Seit Tagen schon trägt Premier Michail Kasjanow seinen massigen Kopf tief zwischen den Schultern: Die Energiekrise im russischen Fernen Osten, die Zehntausende dazu verdammt, einen ungewöhnlich harten Winter ohne Heizung, Warmwasser, Gas und mit langen Stromabschaltungen zu überstehen, ist Dauerbrenner auf immer neuen Krisensitzungen in Kreml und Regierung. Die kremlnahe Einheitspartei hatte Wladimir Putin schon in der vergangenen Woche aufgefordert, über die Region den Ausnahmezustand zu verhängen. Unmittelbarer Anlass waren erste handgreifliche Auseinandersetzungen zwischen Miliz und Einwohnern, die den Rücktritt des Präsidenten forderten. Für den Kremlherrscher Grund genug, Kasjanow nach Strich und Faden öffentlich abzubürsten.
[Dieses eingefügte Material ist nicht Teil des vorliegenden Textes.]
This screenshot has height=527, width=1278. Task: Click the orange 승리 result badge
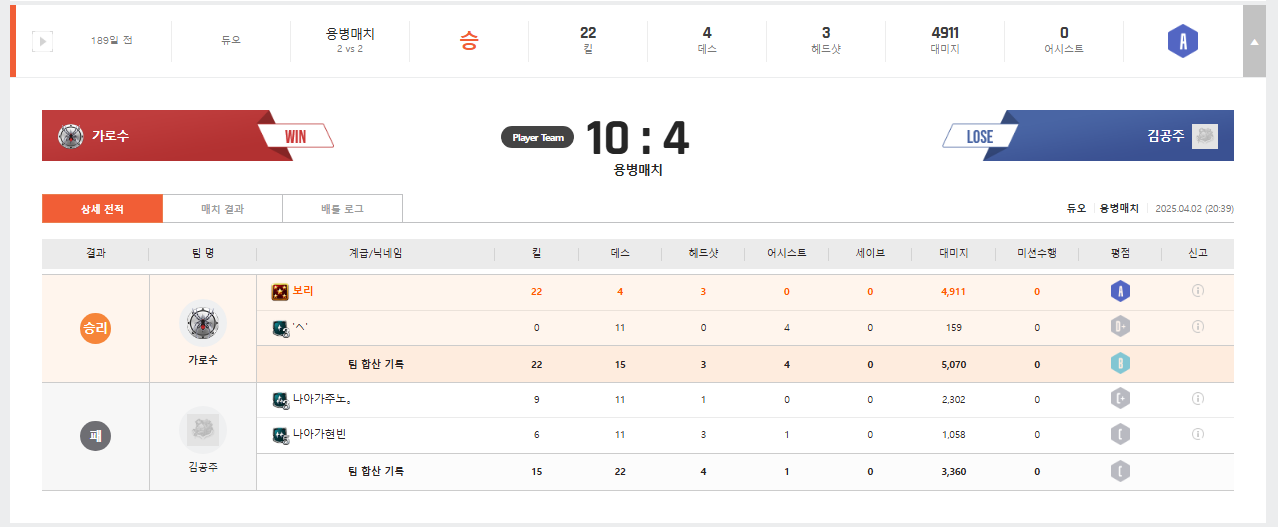pyautogui.click(x=95, y=328)
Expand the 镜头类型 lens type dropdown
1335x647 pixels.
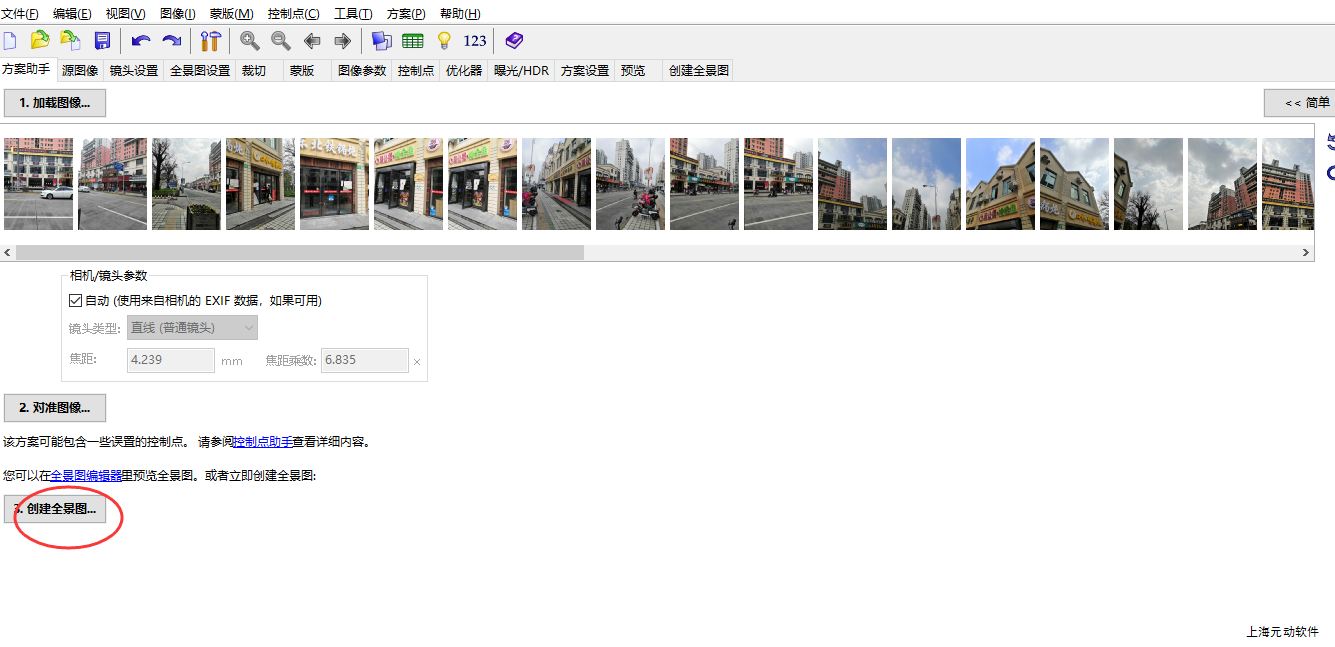(192, 328)
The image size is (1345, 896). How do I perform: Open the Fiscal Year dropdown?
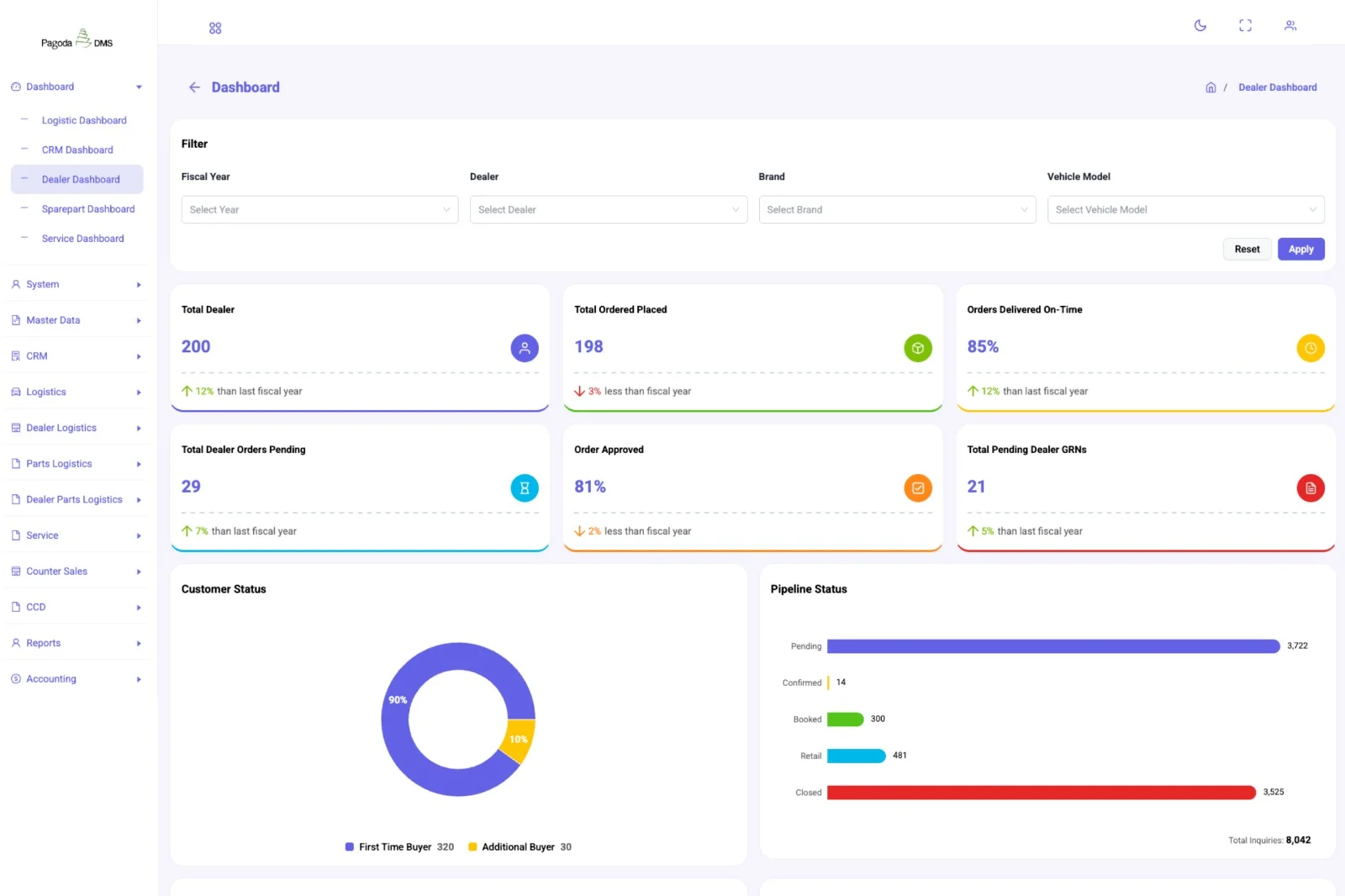(319, 209)
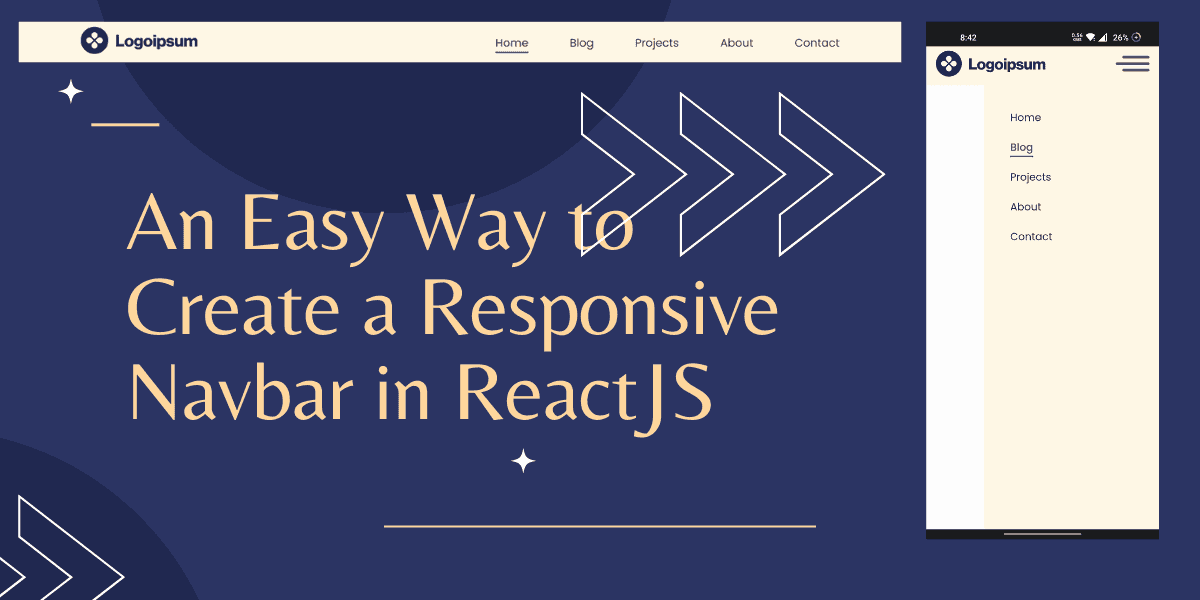Select About in the mobile menu
1200x600 pixels.
(x=1025, y=207)
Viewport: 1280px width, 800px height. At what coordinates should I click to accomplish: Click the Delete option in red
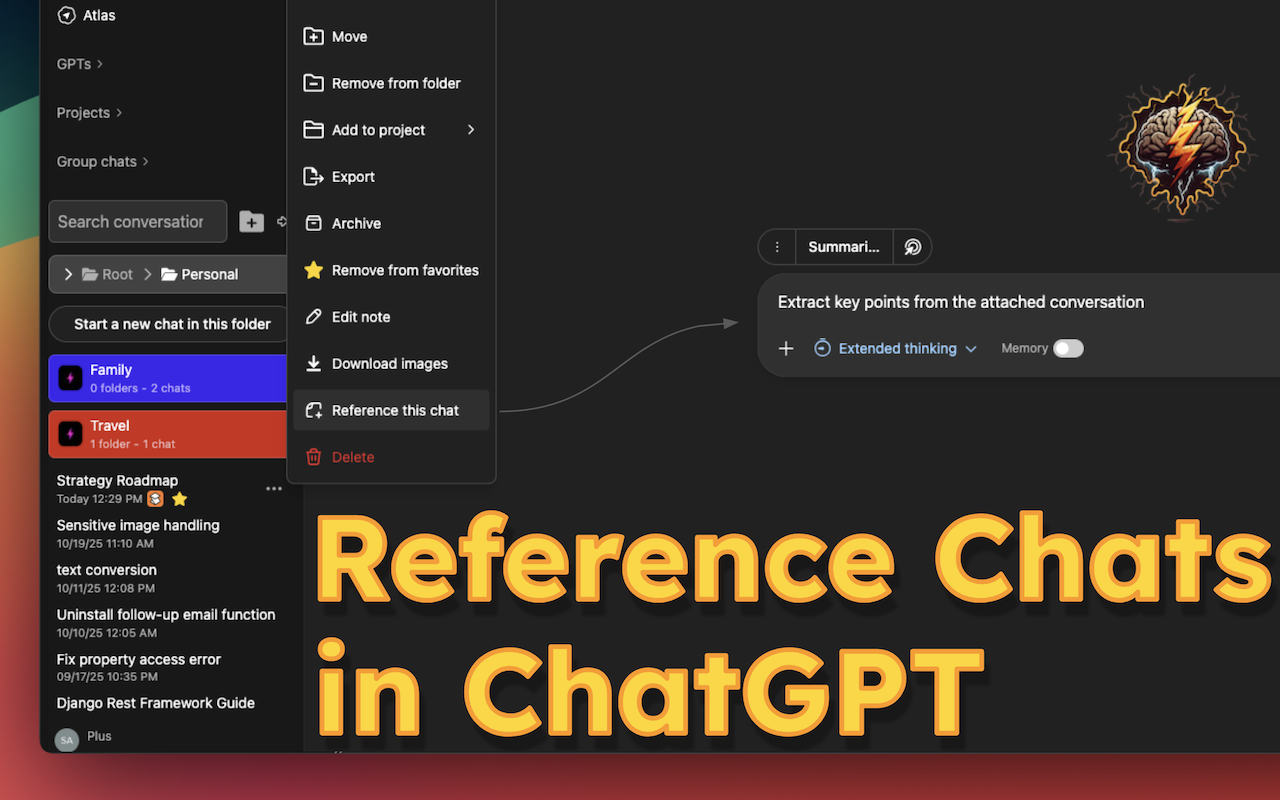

Gelöst werden die Probleme dadurch nicht. Zumal Regional- und Zentralregierung versuchen, sich gegenseitig den Schwarzen Peter zuzuschieben: Moskau wirft dem Verwaltungschef der Pazifik-Region, Jewgenij Nasdratenko, Versäumnisse bei der Winterbereitschaft vor. Der wiederum klagt über fehlende Zuschüsse aus dem Zentrum, mit denen die maroden Heizkörper und Rohrleitungen längst ausgewechselt werden sollten. Der Minister für Katastrophenschutz, Sergej Schoygu, stellte daher schon bei seinem ersten Besuch in der Region Anfang Dezember ein Ultimatum. Heißes Wasser und Fernwärme binnen zwei Wochen, anderenfalls rollen Köpfe.

Nun ist sogar der 15. Januar längst verstrichen, aber nichts hat sich geändert. Regierungschef Kasjanow, dessen Sessel nach düsteren Wirtschaftsprognosen für das laufende Jahr und Moskaus Offenbarungseid, seine Auslandsschulden nur teilweise bedienen zu können, ohnehin wackelt, setzte daher Katastrophenmanager Schoygu ein zweites Mal in Marsch. Kampfziel: Bis spätestens 1. Februar müssen in der Region Energie- und Fernwärmeversorgung "in vollem Umfang wieder hergestellt" werden.

Eine Aufgabe, an der selbst Götter verzweifeln müssen: In Fernost frieren, wie die Zeitung "Sewodnja" schreibt, momentan immerhin 91 000 Menschen - Opfer von verkorksten oder versäumten Reformen. Mitte der Neunziger bekam Russland vom Internationalen Währungsfonds ein Darlehen in dreistelliger Millionenhöhe für Strukturreformen in der Kohleindustrie. Doch statt in die maroden Gruben flossen die Greenbacks in dunkle Kanäle. Die Konsequenz: Die Flöze, in denen gegenwärtig Kohle abgebaut wird, sind nahezu erschöpft, und ihre Ausbeute bringt den Betreibern blutrote Zahlen. Für die Erschließung neuer Vorkommen aber ist kein Geld da. Zudem hatten Radikalreformer schon 1997 eine Reform der Wohnungswirtschaft gefordert.

Katastrophenschützer Schoygu musste bei seiner Inspektion eine Entdeckung machen, die dem in Moskau ungeliebten Gouverneur Nasdratenko definitiv das Genick brechen könnte. Vom Zentrum angewiesene Soforthilfe - 133 Millionen Rubel (rund 9,8 Millionen Mark) - wurde auf Konten der Regionalregierung geparkt, um Zinsen zu kassieren. Das reicht für ein Strafverfahren, in dessen Ergebnis Nasdratenko bis zu Neuwahlen die Geschäfte an Putins bevollmächtigten Vertreter für die Pazifikregion, Ex-General Konstantin Pulikowski, übergeben dürfte. Zumal der Kreml schon lange danach lechzt, ein Exempel an den selbstherrlichen Provinzfürsten zu statuieren, ohne es dabei mit der Bevölkerung zu verderben.

Wärmer wird den Frierenden von einem eventuellen Triumph der Gerechtigkeit jedoch nicht. Irgendwann, so die betroffenen Einwohner, die auch die neue, von Schoygu für den Gouverneur gesetzte Galgenfrist für nicht real halten, hören die Fröste von selbst auf. Wenn auch nur bis zum nächsten Winter. Doch so weit denken im Ursprungsland der Planwirtschaft angesichts der gegenwärtigen Instabilität weder Beamte noch Bürger.